Down below, on the mirror-smooth track, the riders go around, backs parallel to the ground, around and around and around. Hour after hour, mile after mile. Push pedals, right and left, break, get left behind, ahead of you another man, steel and rubber, a shirt, dripping sweat, all round you the crowd, at the end of six days a prize, a bath, a long rest, a photographer, flashbulbs, a woman, champagne, a trip somewhere, a write-up in a sports paper. At the end of six days is life, which exists for you because you’ve just raced for six days, and so that you can race another six days. You’re not yet dead, but you’re still waiting to enter life. Listen to the trumpet, the six days of judgment are at hand, the loudhailer announcing a prize for winning a section of the race, awarded by a patron who’s feeling bored, and doesn’t want to have come here for nothing. He has things to do later, his chauffeur is freezing outside, clapping his hands to stay warm. So: Let’s put up a small prize to give the lazy fellows a kick up the behind, get them to show a bit of life! They show a bit of life.
It’s past midnight; a sleepy little girl, some sports fan’s offspring, is crying in a whiny little voice, her wailing has trouble clearing a little path for itself through the dirty airwaves:* A minor acoustic tragedy is at hand.

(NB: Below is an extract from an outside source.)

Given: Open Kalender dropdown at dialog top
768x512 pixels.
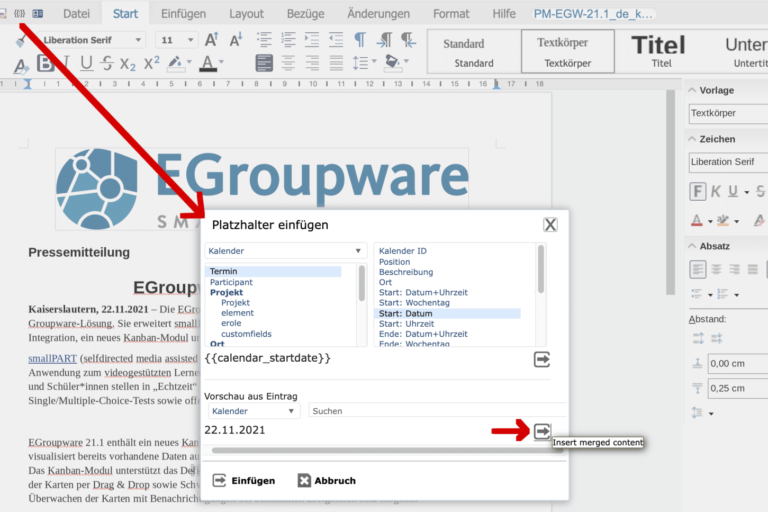Looking at the screenshot, I should [x=286, y=251].
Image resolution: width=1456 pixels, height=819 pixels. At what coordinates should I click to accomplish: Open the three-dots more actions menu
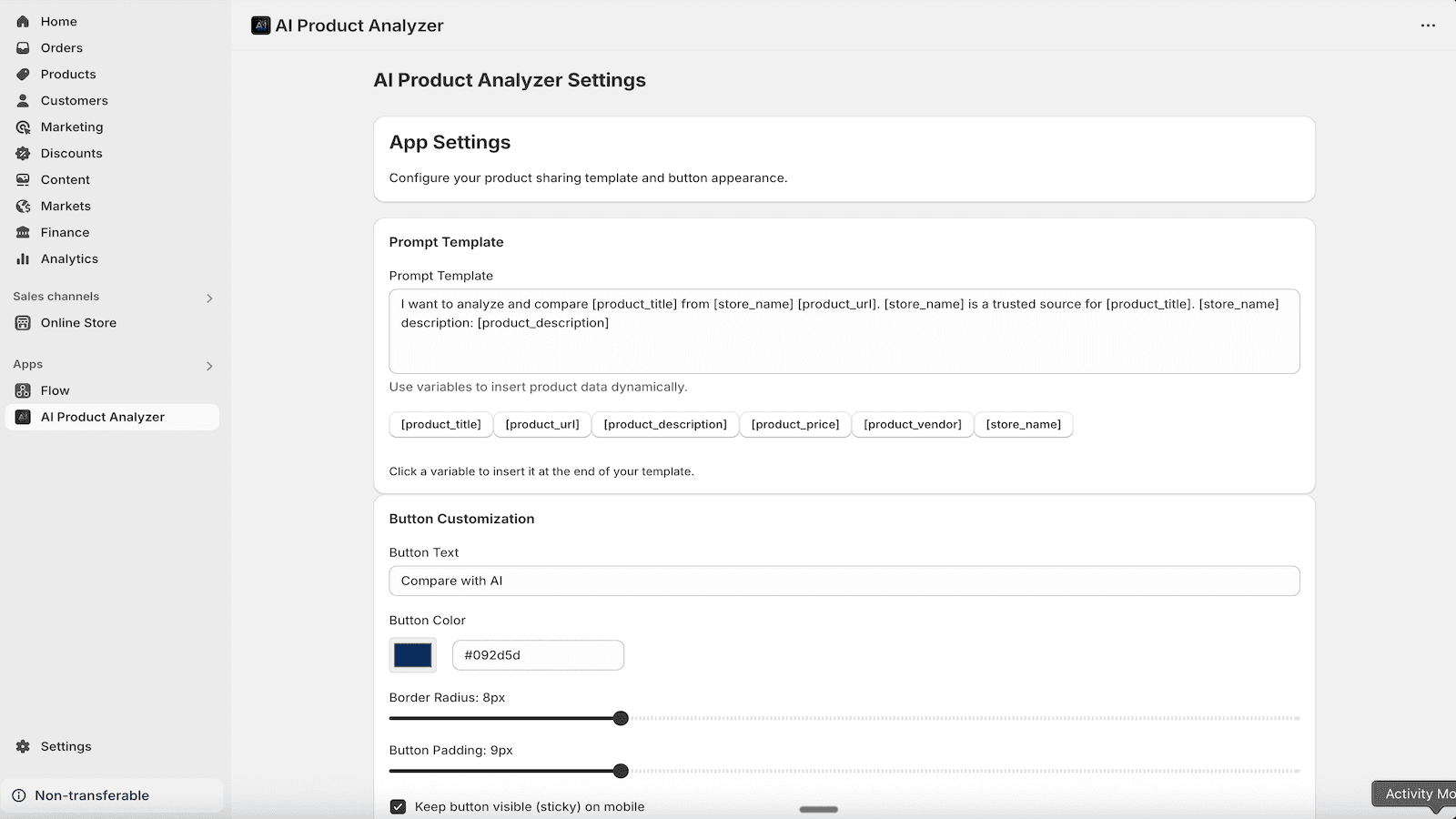coord(1428,25)
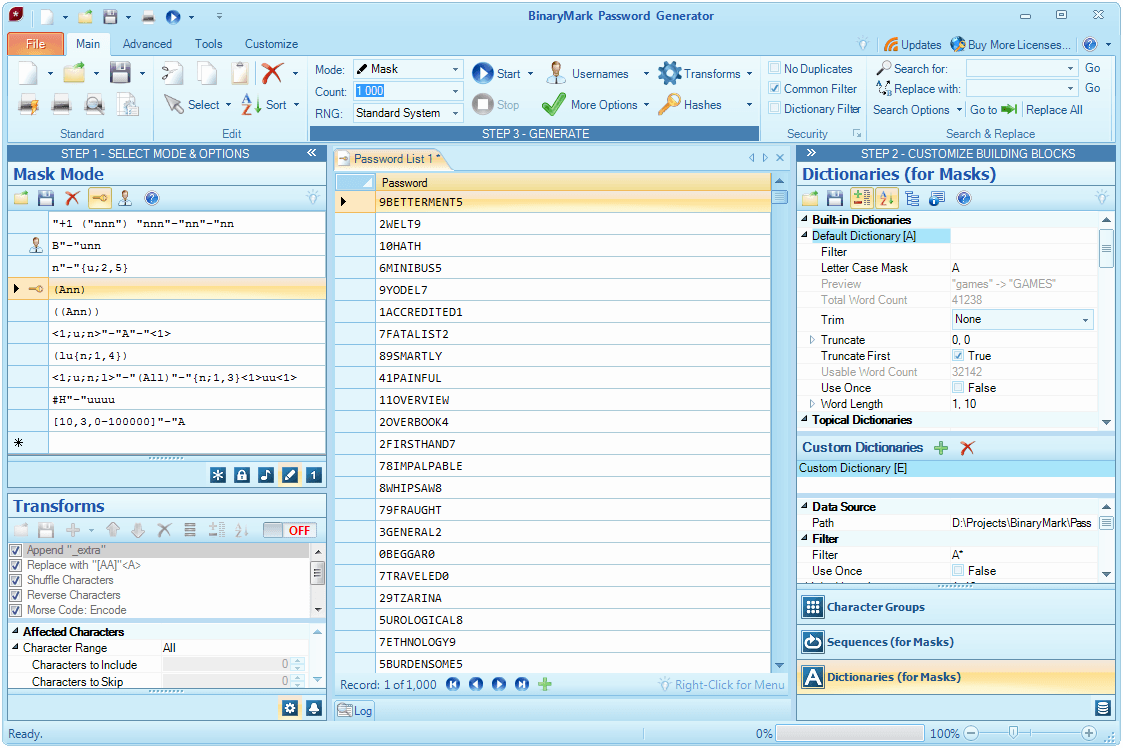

A drunkard is reeling around in the background, and his tongue struggles with the language, obstinately and bitterly, for a whole hour. People tell him to pipe down. He can’t. Whatever is bothering him has to be told. A few are asleep and snoring. Their noses rattle loudly and rhythmically, like little carts laden with old iron, on narrow tracks. In balconies and boxes bald heads gleam like round mirrors. What, precisely, is the relationship between capital and hair loss?
Dawn is about to break. No inkling of the new day will be seen in here. Here the icy suns of the underworld will continue to shine, the wheels will turn, the drunks will sober up, the sleepers awaken — while, outside, the world will shake off the night and the fog will slink away from the fields, and the wintry sun, red and slow, will begin its journey. The leftovers of four days and a hundred families waft through the arena.